Perbedaan pemahaman mengenai definisi plastik ramah lingkungan, menurut Puput TD Putra harus segera disamakan, agar tidak menimbulkan kebingungan di masyarakat maupun para pemangku kebijakan di daerah. Puput TD Putra mencontohkan adanya SNI Ecolabel yang dikeluarkan kementerian Lingkungan Hidup dan Kehutanan (KLHK) yang merupakan bagian dari menghadirkan produk kantung dan kemasan plastik yang ramah lingkungan, namun dipahami berbeda-beda di level pemerintahan di bawahnya.
“Kebijakan daerah memiliki persepsi atau definisi ramah lingkungan adalah berupa plastik yang dapat dipakai berulang kali, walaupun itu berbahan dari plastik konvensional. Maka masyarakat perlu diberi penyadaran untuk beralih menggunakan plastik ramah lingkungan, dimana semua sampah itu sesuai Undang-undang Persampahan harus berakhir di TPA dan bisa terurai secara alami di TPA,” kata Puput TD Putra.
Selain perbedaan pemahaman di level pemerintahan pusat hingga daerah, persoalan plastik ramah lingkungan juga dipengaruhi kepentingan dan keberpihakan pimpinan daerah terhadap salah satu produk yang dianggap ramah lingkungan, sehingga produk lain yang sebenarnya ramah lingkungan mendapat stempel tidak ramah lingkungan.
Puput TD Putra menyebut penggunaan plastik secara berulang itu sebagai perilaku, tampa melihat material plastik itu apakah menghadirkan solusi bagi masalah lingkungan.
“Ini juga yang harus diedukasi dan luruskan secara terbuka, dengan akal sehat atau jujur, tidak ada kepentingan atau berpihak pada salah satu produk dalam membuat suatu kebijakan,” kata Puput TD Putra.
Pelabelan plastik ramah lingkungan yang tidak sama antara satu daerah dengan yang lain, selain menimbulkan kebingunan juga tidak akan mengedukasi masyarakat mengenai mana plastik yang ramah lingkungan dengan yang tidak ramah lingkungan.

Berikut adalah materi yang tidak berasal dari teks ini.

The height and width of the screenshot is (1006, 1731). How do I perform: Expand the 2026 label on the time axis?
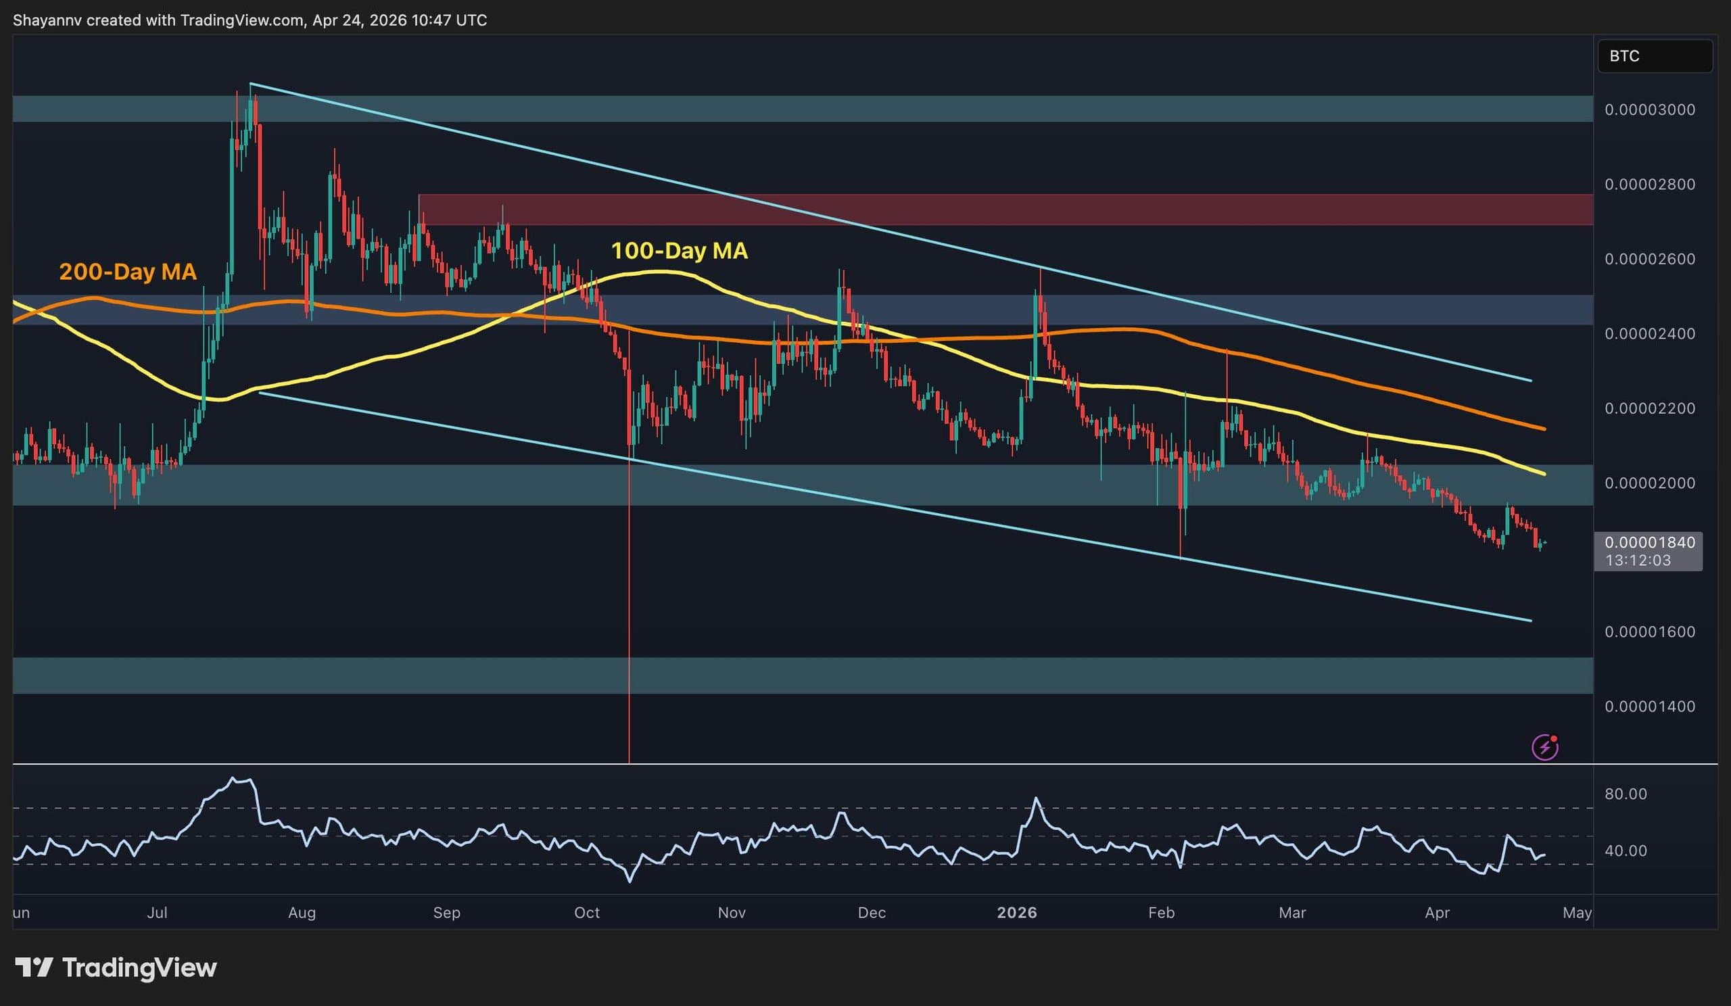[1018, 913]
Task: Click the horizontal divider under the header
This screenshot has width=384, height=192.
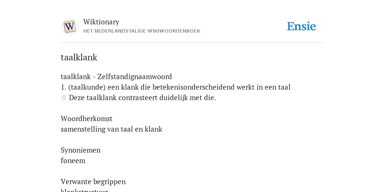Action: [192, 43]
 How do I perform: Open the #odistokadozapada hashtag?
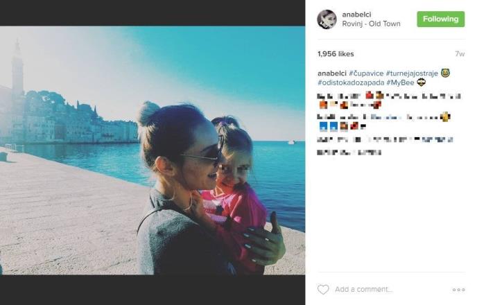[x=351, y=82]
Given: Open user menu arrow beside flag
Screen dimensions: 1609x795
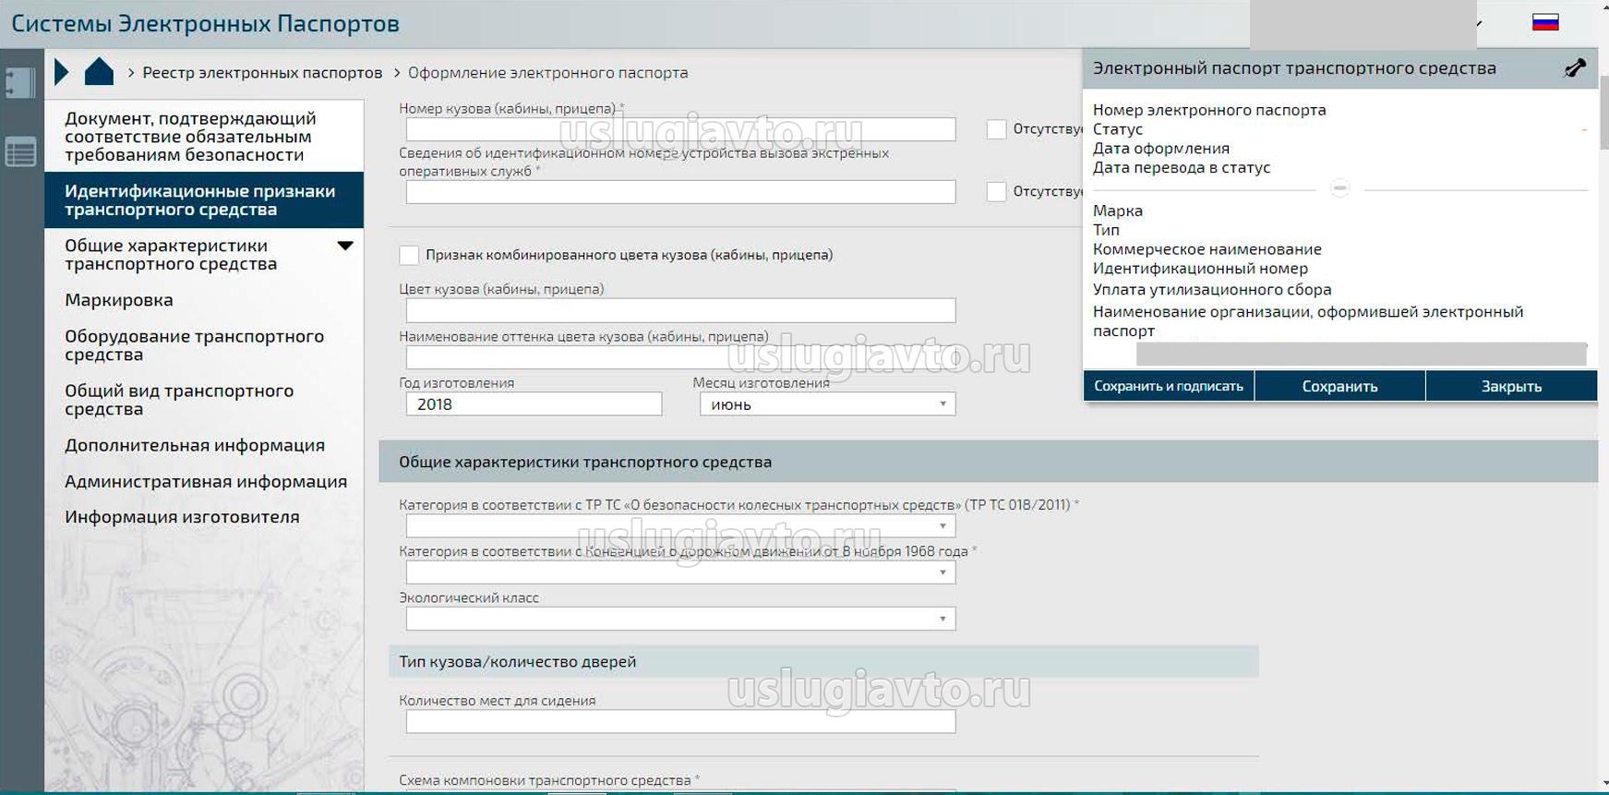Looking at the screenshot, I should [1479, 24].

Menurut Puput TD Putra, dari sejumlah peraturan seperti di Kementerian Perindustrian, di Perpres 83/2018, serta di UU 18/ 2008 tentang Persampahan, tegas menyebutkan bahwa sampah plastik harus berakhir di TPA dan mudah terurai secara alami. Sejumah produk plastik ramah lingkungan telah mampu membuktikan bahwa plastik ramah lingkungan dapat terurai secara alami dalam waktu yang lebih cepat.
“Ada beberapa produk plastik ramah lingkungan yang itu hanya butuh sekitar 2 tahun sampai 5 tahun untuk terurai secara alami di TPA dan terdegradasi dan di makan Mikrobra, dan ini solusi atas sampah plastik kita yang butuh ratusan bahkan ribuan tahun untuk terurai,” terang Puput TD Putra.
Koalisi Pemantau Plastik Ramah Lingkungan Indonesia (KPPL-I), kata Puput TD Putra, mendorong pemerintah selaku pembuat kebijakan untuk menyamaan persepsi dan definisi mengenai plastik ramah lingkungan. Dengan demikian, penanganan masalah sampah plastik menjadi lebih terarah dan komprehensif.
Selain itu, masyarakat juga diajak untuk lebih peduli dan mau beralih dari plastik konvensional yang butuh ratusan tahun untuk terurai, beralih kepada plastik ramah lingkungan yang tidak butuh waktu lama terurai secara alami di alam.
“Kebijakan dan perubahan perilaku di masyarakat ini yang menjadi solusi permasalahan sampah di Indonesia,” tandasnya.